#### BRIEF:
Please return the lines below verbatim, beginning at the one that has "Dokončené revize katastru (529, 264)" and stopping after the one that has "Family Favorite: Chicken Schnitzel (408, 1230)", and add no other lines.

(Collected data)
━━━━━━━━━━━━━━━━
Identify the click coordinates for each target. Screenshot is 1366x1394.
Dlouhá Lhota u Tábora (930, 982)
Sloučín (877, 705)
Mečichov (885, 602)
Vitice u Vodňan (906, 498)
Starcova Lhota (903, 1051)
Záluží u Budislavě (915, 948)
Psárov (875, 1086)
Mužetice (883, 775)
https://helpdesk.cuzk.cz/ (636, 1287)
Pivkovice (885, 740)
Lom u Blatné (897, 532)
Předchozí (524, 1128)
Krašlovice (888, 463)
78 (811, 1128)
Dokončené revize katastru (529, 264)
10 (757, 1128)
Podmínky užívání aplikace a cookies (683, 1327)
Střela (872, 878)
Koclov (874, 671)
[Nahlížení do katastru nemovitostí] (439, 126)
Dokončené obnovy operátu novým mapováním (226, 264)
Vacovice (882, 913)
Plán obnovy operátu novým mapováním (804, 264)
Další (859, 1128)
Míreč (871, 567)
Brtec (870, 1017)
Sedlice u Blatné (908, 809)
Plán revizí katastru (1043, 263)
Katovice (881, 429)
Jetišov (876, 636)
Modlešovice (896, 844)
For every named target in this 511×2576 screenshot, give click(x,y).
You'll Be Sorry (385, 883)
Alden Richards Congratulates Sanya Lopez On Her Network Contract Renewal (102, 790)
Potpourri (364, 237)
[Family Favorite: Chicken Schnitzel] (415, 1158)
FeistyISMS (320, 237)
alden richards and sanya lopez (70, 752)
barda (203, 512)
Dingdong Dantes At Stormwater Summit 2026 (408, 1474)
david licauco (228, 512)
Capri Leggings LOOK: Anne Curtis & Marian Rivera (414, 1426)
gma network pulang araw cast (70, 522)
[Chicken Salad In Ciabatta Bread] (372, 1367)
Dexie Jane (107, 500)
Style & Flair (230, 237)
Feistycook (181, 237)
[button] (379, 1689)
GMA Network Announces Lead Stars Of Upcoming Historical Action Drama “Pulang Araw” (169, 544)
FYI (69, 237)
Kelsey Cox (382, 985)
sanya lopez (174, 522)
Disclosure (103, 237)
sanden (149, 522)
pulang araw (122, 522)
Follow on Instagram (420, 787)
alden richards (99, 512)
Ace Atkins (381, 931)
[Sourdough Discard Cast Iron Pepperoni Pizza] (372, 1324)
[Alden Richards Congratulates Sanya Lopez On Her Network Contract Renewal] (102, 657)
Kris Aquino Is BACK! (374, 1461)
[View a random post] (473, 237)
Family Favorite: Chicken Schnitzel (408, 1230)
━━━━━━━━━━━━━━━━
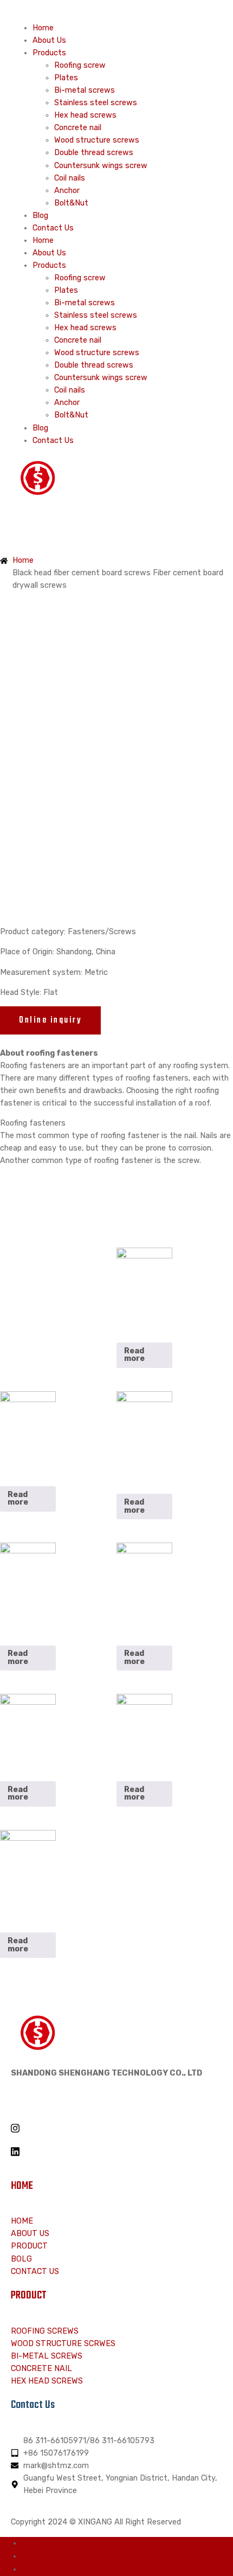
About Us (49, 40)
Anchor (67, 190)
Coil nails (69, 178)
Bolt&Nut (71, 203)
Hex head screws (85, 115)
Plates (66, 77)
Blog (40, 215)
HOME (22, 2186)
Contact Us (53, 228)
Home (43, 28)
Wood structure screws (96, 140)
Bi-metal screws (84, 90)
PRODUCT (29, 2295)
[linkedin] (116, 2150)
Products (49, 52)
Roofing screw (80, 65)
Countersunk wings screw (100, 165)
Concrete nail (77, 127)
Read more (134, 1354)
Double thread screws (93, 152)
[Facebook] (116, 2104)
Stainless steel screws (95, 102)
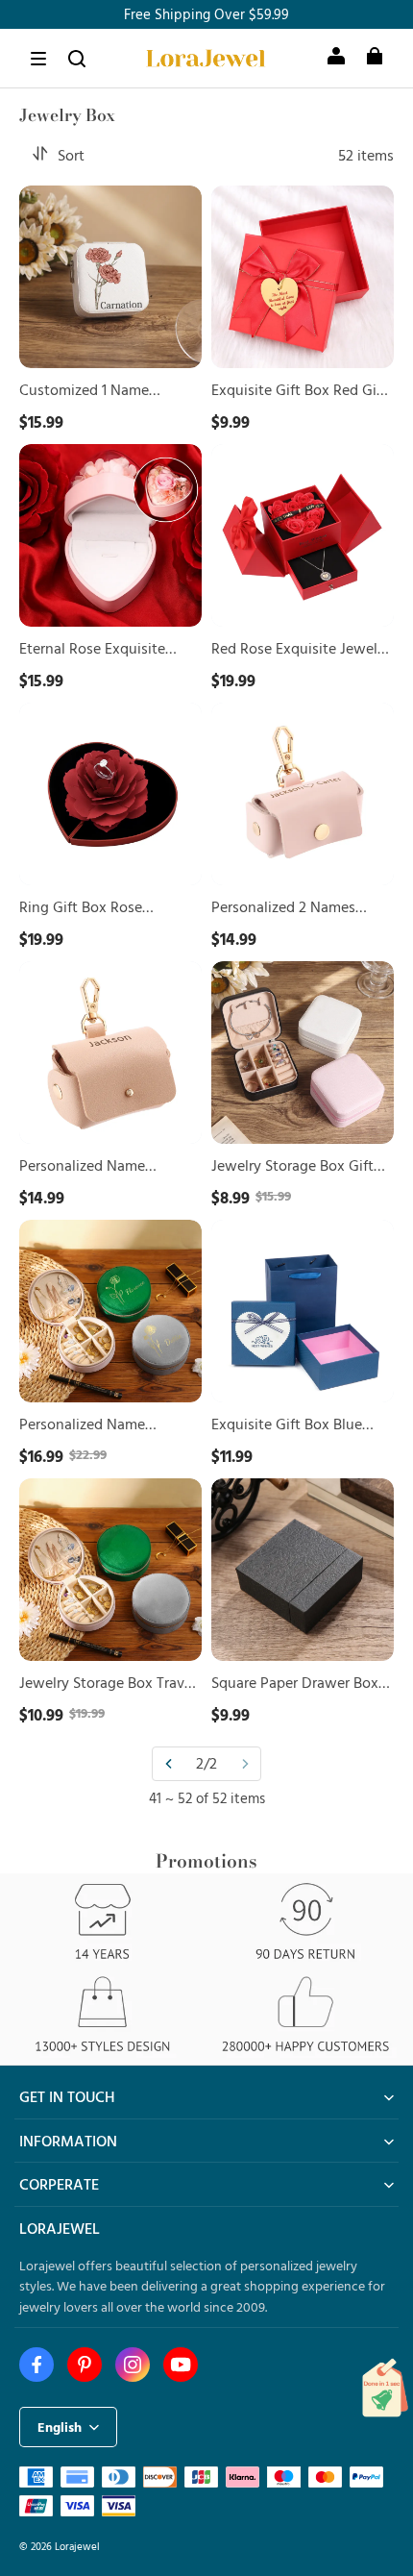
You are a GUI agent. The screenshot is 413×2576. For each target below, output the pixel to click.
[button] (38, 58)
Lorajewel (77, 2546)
━━━━━━━━━━━━━━━━
#### EXERCISE RESULT:
Dokončené revize katastru (529, 264)
10 (757, 1128)
Podmínky užívání aplikace a cookies (683, 1327)
Střela (872, 878)
Koclov (874, 671)
[Nahlížení do katastru nemovitostí] (439, 126)
Dokončené obnovy operátu novým mapováním (226, 264)
Vacovice (882, 913)
Plán obnovy operátu novým mapováním (804, 264)
Další (859, 1128)
Míreč (871, 567)
Brtec (870, 1017)
Sedlice u Blatné (908, 809)
Plán revizí katastru (1043, 263)
Katovice (881, 429)
Jetišov (876, 636)
Modlešovice (896, 844)
For every named target in this 511×2576 screenshot, give click(x,y).
You'll Be Sorry (385, 883)
Alden Richards Congratulates Sanya Lopez On Her Network Contract Renewal (102, 790)
Potpourri (364, 237)
[Family Favorite: Chicken Schnitzel] (415, 1158)
FeistyISMS (320, 237)
alden richards and sanya lopez (70, 752)
barda (203, 512)
Dingdong Dantes At Stormwater Summit 2026 (408, 1474)
david licauco (228, 512)
Capri Leggings LOOK: Anne Curtis & Marian Rivera (414, 1426)
gma network pulang araw cast (70, 522)
[Chicken Salad In Ciabatta Bread] (372, 1367)
Dexie Jane (107, 500)
Style & Flair (230, 237)
Feistycook (181, 237)
[button] (379, 1689)
GMA Network Announces Lead Stars Of Upcoming Historical Action Drama “Pulang Araw” (169, 544)
FYI (69, 237)
Kelsey Cox (382, 985)
sanya lopez (174, 522)
Disclosure (103, 237)
sanden (149, 522)
pulang araw (122, 522)
Follow on Instagram (420, 787)
alden richards (99, 512)
Ace Atkins (381, 931)
[Sourdough Discard Cast Iron Pepperoni Pizza] (372, 1324)
[Alden Richards Congratulates Sanya Lopez On Her Network Contract Renewal] (102, 657)
Kris Aquino Is BACK! (374, 1461)
[View a random post] (473, 237)
Family Favorite: Chicken Schnitzel (408, 1230)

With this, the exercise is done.